La devozione per Sant’Andrea varca i confini: quando la fede diventa identità collettiva
|Quando il Santo “esce” tra la sua gente: la voce degli amalfitani vicini e lontani
È un brivido collettivo, un sussulto dell’anima che attraversa le pietre antiche del Duomo, i vicoli stretti e il mare che osserva silenzioso. Alle prime note della banda e al suono solenne delle campane, anche oggi, 26 giugno 2025, la porta della Cattedrale si apre, e Sant’Andrea “esce”. Non una semplice processione, ma un rito che sa di sangue, radici, lacrime e speranza.

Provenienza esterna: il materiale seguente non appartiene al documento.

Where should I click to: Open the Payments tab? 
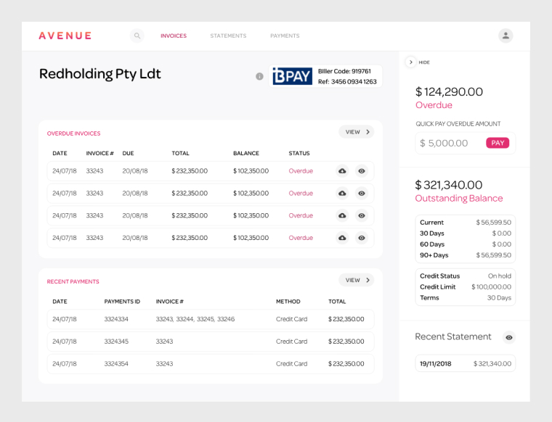click(285, 36)
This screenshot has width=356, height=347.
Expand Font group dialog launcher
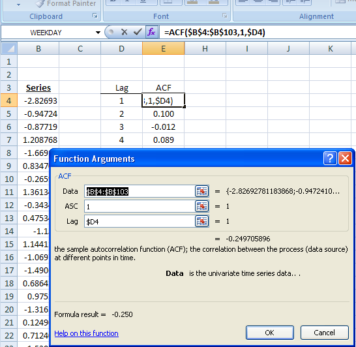click(225, 16)
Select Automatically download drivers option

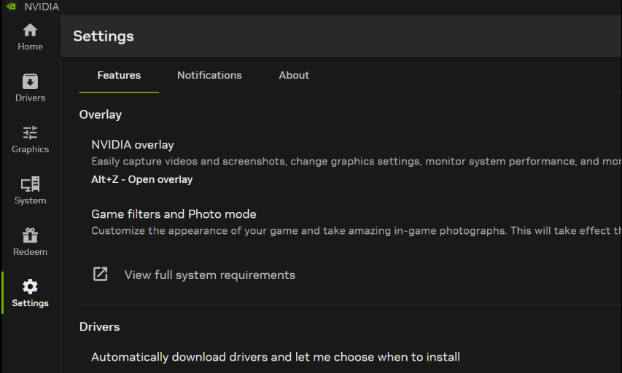click(x=275, y=357)
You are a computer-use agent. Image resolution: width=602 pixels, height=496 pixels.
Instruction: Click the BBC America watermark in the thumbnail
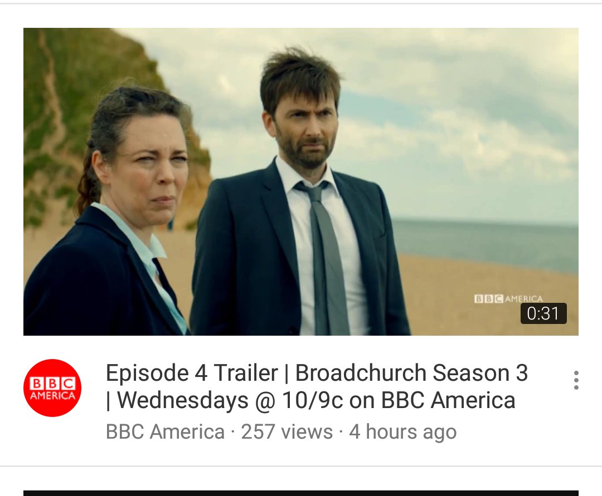point(508,298)
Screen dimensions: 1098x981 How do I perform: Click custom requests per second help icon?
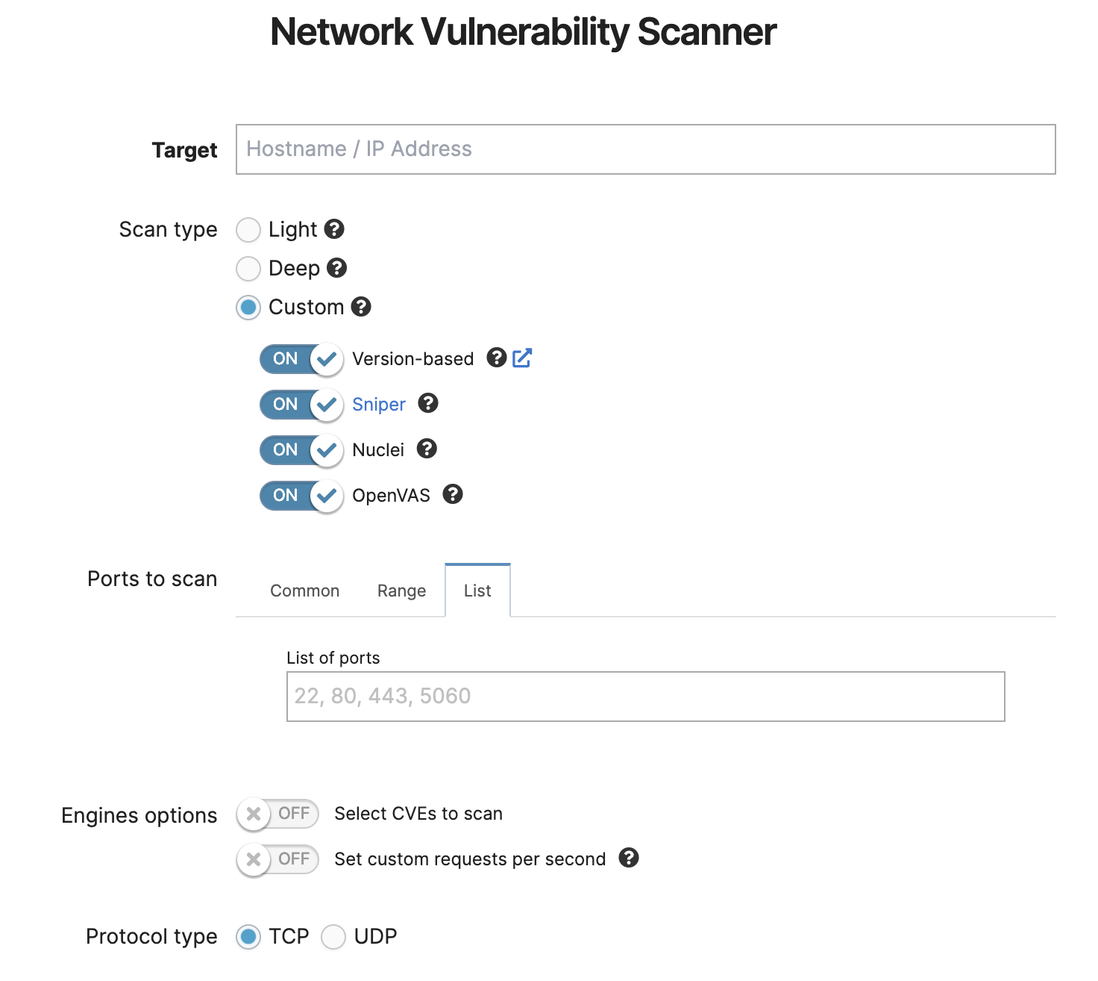coord(629,859)
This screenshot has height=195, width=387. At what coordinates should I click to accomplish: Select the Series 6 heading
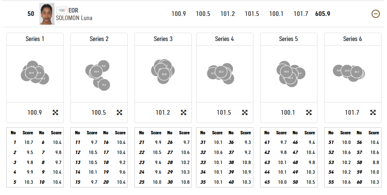pos(353,39)
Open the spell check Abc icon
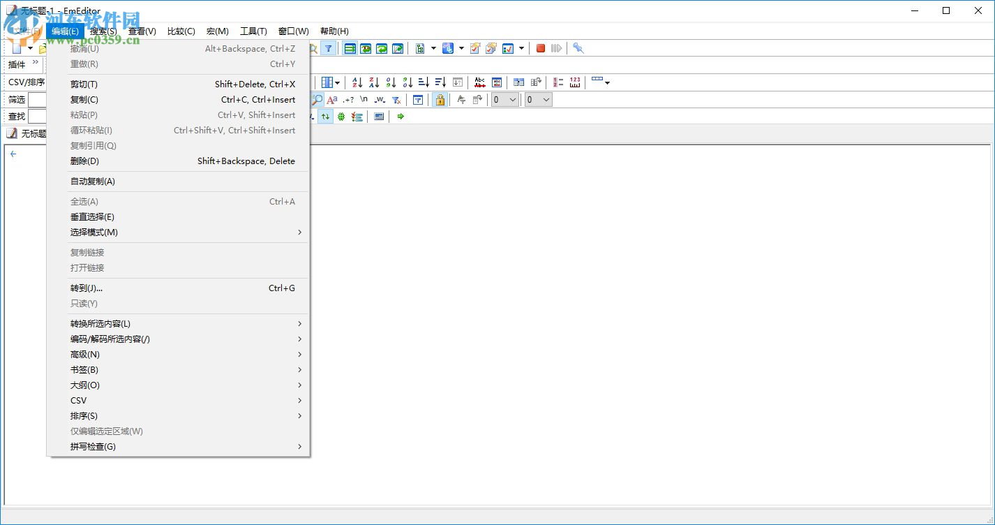The image size is (995, 525). click(x=479, y=82)
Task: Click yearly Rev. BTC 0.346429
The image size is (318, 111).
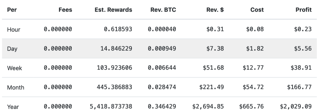Action: (162, 107)
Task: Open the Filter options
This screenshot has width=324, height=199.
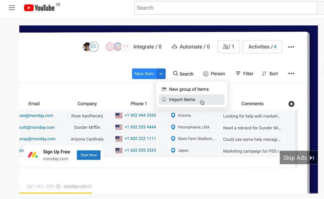Action: 244,74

Per gli amalfitani, questo è molto più di una celebrazione religiosa. È un ritorno a casa, anche per chi quella casa l’ha lasciata da tempo.“Quando vedo dalla diretta fb la statua di Sant’Andrea uscire nell’atrio della cattedrale, il cuore mi batte come se fossi lì, anche se sono a migliaia di chilometri”, racconta Maria, emigrata a New York dagli anni ’80. “Piango ogni volta. È come se il Santo mi dicesse: ‘Ti vedo. Sei ancora parte di questa terra.’”
In piazza gli occhi si riempiono di commozione. I portatori sudano, ma tengono alta la statua come fosse la cosa più preziosa che esista. E lo è. Perché in quella figura argentea c’è tutto: la storia della Repubblica Marinara, la fede che ha retto nei secoli, i genitori, i nonni, i figli partiti. “Portare Sant’Andrea è un onore. Quando solleviamo la statua, ci sentiamo parte di qualcosa che non morirà mai,” dice con orgoglio un giovane portatore di terza generazione. “In quel momento, siamo Amalfi.”

E per chi è lontano, il cuore si collega alla piazza con un filo invisibile, ma fortissimo. I video in diretta, i messaggi che rimbalzano tra i fusi orari, le lacrime che rigano i volti davanti a uno schermo: tutto racconta una devozione che non conosce distanze.
Non è solo fede. È identità. È sentirsi parte di un popolo, di una storia millenaria che ogni anno si rinnova sotto gli occhi benevoli del Santo pescatore. È il ricordo dei racconti di nonna, dei fuochi d’artificio visti con il naso all’insù da bambini, delle mani giunte al passaggio della statua. “Sant’Andrea ci tiene uniti,” confida Carla, che vive a Torino da vent’anni. “Quando esce, anche se siamo sparsi nel mondo, torniamo tutti lì, in quella piazza, almeno con il cuore.”
Ogni 27 giugno e ogni 30 novembre, Amalfi si ferma. Il tempo rallenta, il mare si placa e la fede cammina a spalle nude lungo la scalinata del Duomo. In quell’istante, gli amalfitani non sono mai stati così vicini. Anche quando sono lontani.